- TASK SET -
1 - Rewrite the Ridge Zinfandel tasting notes starting at "Ridge Vineyards- The" and ending at "based on it.", swapping "American oak" for "French oak".
2 - Answer these questions using the Ridge Zinfandel tasting notes:
(a) What score goes to the wine described as "Broad shouldered and narrow waisted"?
(b) How could the wine called "Decidedly fresher than the Mazzoni" be served?
(c) Over what period should the wine said to be "entering its peak drinking window" be enjoyed?
3 - According to the Ridge Zinfandel tasting notes, why are the wines today somewhat riper than they were decades ago?

- PASSAGE PROVIDED -
^^^^^^^^

Ridge Vineyards- The grandfather of single vineyard field blends wines still produced in the way they were decades ago, albeit somewhat riper due to the climate and improved farming practices. American oak and gentle ripeness are the two identifying marks of these wines which tend to show rather vineyard specific characteristics that marks the finest Zins. Everybody should try a few Ridge Zins, particularly ones with some age on them to see the full potential of this grape, or more appropriately fields blends based on it.
A bit stinky in the nose, earthy and very dark with crushed berry fruit accented by light pepper and ink notes. Crisp entry and then quite tense in the mouth with a bit of wood tannin sticking out early on the palate. The fruit here, a little spicy and red, is quite clear if tight and rather soil driven supported by bright acids and small if slightly hard tannins that extend out on the long, mineral driven finish,. This seems to still be a bit disjointed and though it shows promise is missing a little something. 88pts
Beautiful on the nose with bright wild berry fruit framed by floral and mineral, and smoky top notes. Rich and powerful on entry, this is already very complex with sweet tart berry fruit framed by a little ash, briar and wood spice on entry. gaining focus in the mouth I love the tannins here, angular and craggy as they support the core of dark, inky bramble berry fruit. Just explosive on the mid-palate where the core of dark oily fruit is remarkably fresh and deep all leading to a long finish that shows off a little chocolatiness of the oak. 92pts
A little spicy on the nose with super crushed berry fruit, a little poppy seeds, maybe even some fennel adding a provençal hint to the layered blackberry and brambly fruit with red fruit highlights. This has superb balance, clear and soil driven up front with fruit that hints at black currant, then soil and spice tones with a hint of dried herbs on the midpalate. Tannins are ripe and slightly pointy, acid is firm lending a tart note to the flavors, finishing with energy and fine tannins. Broad shouldered and narrow waisted with just terrific purity to the fruit and tannins show upon the finish. Vibrant and alive, this is great Zin. 94pts
Ripe with licorice and plum fruit on the nose, then turning spicy and showing a touch of caramel evolution. Bright and vibrant on entry with tart acids supporting fruit that's right on the line between fresh and aged retaining plenty of lightly peppery red fruit and softer, ripe plum notes emerging on the palate. The tannins are really silky at this point, probably pretty much at peak and turning a bit earthy on the modest finish and rather structure driven, with some bubble gum vanilla and bay leaf oak showing through. 88pts
Vanilla toned and fresh with creamy currant aromas along with some licorice, and tart red fruit notes,. Decidedly fresher than the Mazzoni, soft and silky on the palate with blue fruit that is a bit inky,though fresh and focused. This is easy to drink and rather zesty with fine cut on the palate, tannins that are supple and ripe lending a touch of fullness to the palate, which picks up a hint of herbal quality. It’s a bit short on the finish but pretty. I could see serving this slightly chilled for a summer’s BBQ. 89pts
Stemmy, herbal and complex on the nose which retains plenty of fresh fruit while showing wonderful integration of the oak. On entry this shows a little caramelly and dried plummy fruit character, soft, then brightening on the palate it’s definitely showing some evolved fruit here, all dark and deep small berried black fruit, with the tannins fairly resolved. With it’s savory liquorice and minty notes this tastes Italian. Drink up. 87pts
Still youthful and fruity on the nose with a fine underlay of fresh spicy wood and vanilla aromas. Still tight, and fairly taut, on the palate this shows off fine balance, this opens with a bit of char then reveals dried cherry fruit, floral tones, red fruit, pomegranate seeds, raspberry, soil tones,and a bit of chocolate all unravelling from the core. Ultimately this is very young but at the same time it is clear and superbly vibrant, briary,and a little inky on the backend, and through the long finish which shows a little nutty, nutella, cocoa character. This is entering its peak drinking window. Enjoy it over the coming 5 years or so. 92pts
Simply gorgeous aromatics, all dried strawberry and raspberry supported by tobacco and woodspice and tart red fruit. Broad, chewy and rich in the mouth with gorgeous fruit that is vibrant and clear, supported by polished little tannins. the structural balance here is really wonderful, though this needs another 2 to 3 years, it is already fabulous if a little chunky on the backend that pops with raspberry and red cherry flavors leading to a long, vibrant finish. Classic Geyserville in the making. 93pts
Comments
Eater
Hi. Have you heard of C.G. DiArie Vineyards? I would like to hear about them if anyone has any experience with them. Thanks.

^^^^^^^^

(Dataset items)
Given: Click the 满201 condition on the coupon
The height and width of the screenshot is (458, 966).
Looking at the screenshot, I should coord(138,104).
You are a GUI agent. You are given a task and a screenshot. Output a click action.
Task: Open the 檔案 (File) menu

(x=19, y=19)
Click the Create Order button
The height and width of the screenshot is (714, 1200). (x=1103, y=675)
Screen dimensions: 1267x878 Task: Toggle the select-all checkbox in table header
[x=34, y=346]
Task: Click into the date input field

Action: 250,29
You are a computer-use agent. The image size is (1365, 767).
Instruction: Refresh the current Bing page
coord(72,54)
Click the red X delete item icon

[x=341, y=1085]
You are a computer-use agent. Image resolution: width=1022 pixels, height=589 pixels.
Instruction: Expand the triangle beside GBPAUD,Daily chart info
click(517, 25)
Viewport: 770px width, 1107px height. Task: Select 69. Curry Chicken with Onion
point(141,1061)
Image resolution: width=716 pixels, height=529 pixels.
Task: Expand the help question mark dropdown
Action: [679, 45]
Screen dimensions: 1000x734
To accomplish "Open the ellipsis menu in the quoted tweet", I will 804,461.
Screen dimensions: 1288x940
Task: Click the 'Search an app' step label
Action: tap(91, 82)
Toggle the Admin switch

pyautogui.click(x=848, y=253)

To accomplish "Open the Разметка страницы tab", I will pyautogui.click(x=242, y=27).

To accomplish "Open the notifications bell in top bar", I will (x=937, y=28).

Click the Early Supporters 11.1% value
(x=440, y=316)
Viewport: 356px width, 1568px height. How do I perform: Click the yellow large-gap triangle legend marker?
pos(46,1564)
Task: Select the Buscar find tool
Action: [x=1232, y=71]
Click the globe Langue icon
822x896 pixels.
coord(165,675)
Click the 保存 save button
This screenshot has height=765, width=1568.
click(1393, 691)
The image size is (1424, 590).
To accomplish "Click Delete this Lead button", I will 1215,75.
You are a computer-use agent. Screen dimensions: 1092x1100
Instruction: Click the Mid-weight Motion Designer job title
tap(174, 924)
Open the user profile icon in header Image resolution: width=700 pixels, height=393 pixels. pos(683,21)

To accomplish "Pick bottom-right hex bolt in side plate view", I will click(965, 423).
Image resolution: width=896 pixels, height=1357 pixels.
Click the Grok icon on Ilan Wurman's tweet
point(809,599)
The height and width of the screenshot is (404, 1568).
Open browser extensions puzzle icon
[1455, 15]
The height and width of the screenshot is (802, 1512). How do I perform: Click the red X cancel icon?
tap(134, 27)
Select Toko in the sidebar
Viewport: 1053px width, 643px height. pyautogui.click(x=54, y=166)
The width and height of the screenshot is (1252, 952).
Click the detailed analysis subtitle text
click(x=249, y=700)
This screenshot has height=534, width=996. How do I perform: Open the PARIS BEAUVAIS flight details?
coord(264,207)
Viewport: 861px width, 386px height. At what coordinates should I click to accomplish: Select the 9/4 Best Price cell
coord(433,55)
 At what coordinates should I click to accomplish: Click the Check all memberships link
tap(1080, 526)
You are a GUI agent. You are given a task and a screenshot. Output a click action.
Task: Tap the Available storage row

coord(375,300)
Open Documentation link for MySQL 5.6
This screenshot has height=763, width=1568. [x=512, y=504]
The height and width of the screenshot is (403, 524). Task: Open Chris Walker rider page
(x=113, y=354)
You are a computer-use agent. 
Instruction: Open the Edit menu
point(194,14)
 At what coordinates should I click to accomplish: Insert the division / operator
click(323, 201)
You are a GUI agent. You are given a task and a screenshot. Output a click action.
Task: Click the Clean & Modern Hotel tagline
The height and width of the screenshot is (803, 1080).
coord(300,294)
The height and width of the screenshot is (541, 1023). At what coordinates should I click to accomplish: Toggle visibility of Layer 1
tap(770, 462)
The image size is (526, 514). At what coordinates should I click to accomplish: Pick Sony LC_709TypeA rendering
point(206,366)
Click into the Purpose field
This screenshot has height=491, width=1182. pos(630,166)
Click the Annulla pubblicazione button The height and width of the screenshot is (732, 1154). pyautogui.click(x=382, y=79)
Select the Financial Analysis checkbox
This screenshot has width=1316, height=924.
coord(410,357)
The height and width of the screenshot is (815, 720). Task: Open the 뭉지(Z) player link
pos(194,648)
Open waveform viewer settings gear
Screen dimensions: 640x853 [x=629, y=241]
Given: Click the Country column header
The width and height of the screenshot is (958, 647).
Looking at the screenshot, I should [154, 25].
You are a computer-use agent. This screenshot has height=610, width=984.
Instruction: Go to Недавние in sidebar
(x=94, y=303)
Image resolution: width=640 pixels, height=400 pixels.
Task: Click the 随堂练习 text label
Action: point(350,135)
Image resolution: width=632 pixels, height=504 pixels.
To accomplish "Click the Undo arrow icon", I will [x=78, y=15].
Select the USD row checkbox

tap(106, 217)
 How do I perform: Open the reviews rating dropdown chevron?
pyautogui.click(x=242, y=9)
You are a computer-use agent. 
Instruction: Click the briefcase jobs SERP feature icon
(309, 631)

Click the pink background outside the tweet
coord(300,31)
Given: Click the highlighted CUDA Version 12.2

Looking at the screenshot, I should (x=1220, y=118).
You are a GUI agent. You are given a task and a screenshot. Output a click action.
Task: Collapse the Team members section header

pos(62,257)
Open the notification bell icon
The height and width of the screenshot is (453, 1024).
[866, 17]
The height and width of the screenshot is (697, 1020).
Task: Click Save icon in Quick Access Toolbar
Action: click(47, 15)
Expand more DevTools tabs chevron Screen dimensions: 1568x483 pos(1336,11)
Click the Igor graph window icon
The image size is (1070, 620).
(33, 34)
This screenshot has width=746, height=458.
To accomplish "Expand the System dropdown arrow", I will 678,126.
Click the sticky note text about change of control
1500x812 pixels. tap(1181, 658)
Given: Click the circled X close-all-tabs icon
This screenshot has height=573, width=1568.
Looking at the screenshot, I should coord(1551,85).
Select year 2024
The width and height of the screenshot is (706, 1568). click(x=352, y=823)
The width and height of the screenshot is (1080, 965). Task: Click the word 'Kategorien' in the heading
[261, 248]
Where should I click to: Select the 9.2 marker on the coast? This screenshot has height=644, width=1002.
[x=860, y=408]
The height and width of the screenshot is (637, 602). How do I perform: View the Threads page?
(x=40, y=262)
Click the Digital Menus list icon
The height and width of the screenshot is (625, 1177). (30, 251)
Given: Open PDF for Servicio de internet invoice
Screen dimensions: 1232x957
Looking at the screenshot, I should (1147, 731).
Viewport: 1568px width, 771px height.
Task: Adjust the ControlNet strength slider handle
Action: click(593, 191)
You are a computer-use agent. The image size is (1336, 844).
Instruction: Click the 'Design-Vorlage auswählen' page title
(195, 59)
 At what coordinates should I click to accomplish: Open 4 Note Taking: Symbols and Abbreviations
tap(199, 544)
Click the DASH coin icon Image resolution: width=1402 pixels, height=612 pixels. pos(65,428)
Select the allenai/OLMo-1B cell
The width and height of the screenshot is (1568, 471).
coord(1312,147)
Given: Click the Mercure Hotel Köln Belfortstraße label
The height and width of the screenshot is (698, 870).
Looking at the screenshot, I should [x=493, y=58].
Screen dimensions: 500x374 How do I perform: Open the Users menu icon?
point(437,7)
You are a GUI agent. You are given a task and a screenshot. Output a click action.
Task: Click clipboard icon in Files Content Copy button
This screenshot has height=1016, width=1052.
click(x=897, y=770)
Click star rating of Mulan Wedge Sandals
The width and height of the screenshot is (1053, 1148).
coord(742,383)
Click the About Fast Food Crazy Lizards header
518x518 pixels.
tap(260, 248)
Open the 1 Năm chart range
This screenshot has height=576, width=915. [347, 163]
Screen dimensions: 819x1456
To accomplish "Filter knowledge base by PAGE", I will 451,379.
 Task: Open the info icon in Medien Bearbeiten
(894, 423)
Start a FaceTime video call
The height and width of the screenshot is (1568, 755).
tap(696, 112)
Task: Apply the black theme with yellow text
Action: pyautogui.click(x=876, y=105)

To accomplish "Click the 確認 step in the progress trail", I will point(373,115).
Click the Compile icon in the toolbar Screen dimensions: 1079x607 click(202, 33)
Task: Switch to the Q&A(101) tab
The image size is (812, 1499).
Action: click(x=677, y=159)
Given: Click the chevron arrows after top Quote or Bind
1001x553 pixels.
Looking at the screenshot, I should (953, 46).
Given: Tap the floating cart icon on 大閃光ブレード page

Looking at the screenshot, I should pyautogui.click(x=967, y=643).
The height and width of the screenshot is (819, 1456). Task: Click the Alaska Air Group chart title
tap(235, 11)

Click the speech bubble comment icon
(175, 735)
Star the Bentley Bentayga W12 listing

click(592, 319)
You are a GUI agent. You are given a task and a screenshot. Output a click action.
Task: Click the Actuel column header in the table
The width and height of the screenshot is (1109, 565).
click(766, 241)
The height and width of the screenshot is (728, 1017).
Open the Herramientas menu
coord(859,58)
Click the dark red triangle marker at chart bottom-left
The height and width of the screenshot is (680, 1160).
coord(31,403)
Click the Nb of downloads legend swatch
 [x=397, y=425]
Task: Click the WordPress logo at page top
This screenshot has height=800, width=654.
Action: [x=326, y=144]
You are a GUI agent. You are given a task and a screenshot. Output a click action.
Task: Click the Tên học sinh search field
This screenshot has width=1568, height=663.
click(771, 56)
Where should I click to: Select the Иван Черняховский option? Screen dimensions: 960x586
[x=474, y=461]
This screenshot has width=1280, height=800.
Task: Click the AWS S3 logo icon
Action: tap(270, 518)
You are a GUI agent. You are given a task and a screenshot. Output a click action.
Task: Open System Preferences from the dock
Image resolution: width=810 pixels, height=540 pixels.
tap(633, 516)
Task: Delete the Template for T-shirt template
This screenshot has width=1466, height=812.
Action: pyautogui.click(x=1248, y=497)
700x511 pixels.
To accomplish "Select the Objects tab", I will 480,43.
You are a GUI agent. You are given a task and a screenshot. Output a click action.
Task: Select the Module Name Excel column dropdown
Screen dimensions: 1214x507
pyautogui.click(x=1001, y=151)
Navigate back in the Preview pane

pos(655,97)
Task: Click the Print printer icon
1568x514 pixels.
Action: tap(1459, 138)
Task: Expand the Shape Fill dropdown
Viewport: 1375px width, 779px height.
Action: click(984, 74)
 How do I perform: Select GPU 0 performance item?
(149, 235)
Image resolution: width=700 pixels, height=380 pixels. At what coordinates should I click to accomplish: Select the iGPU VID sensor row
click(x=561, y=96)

^^^^^^^^

- RESULTS FOR THE EXERCISE -
1 -
Ridge Vineyards- The grandfather of single vineyard field blends wines still produced in the way they were decades ago, albeit somewhat riper due to the climate and improved farming practices. French oak and gentle ripeness are the two identifying marks of these wines which tend to show rather vineyard specific characteristics that marks the finest Zins. Everybody should try a few Ridge Zins, particularly ones with some age on them to see the full potential of this grape, or more appropriately fields blends based on it.

2 -
(a) 94pts.
(b) Slightly chilled for a summer's BBQ.
(c) Over the coming 5 years or so.

3 - They are somewhat riper because of the climate and improved farming practices. Otherwise they are still produced the way they were decades ago.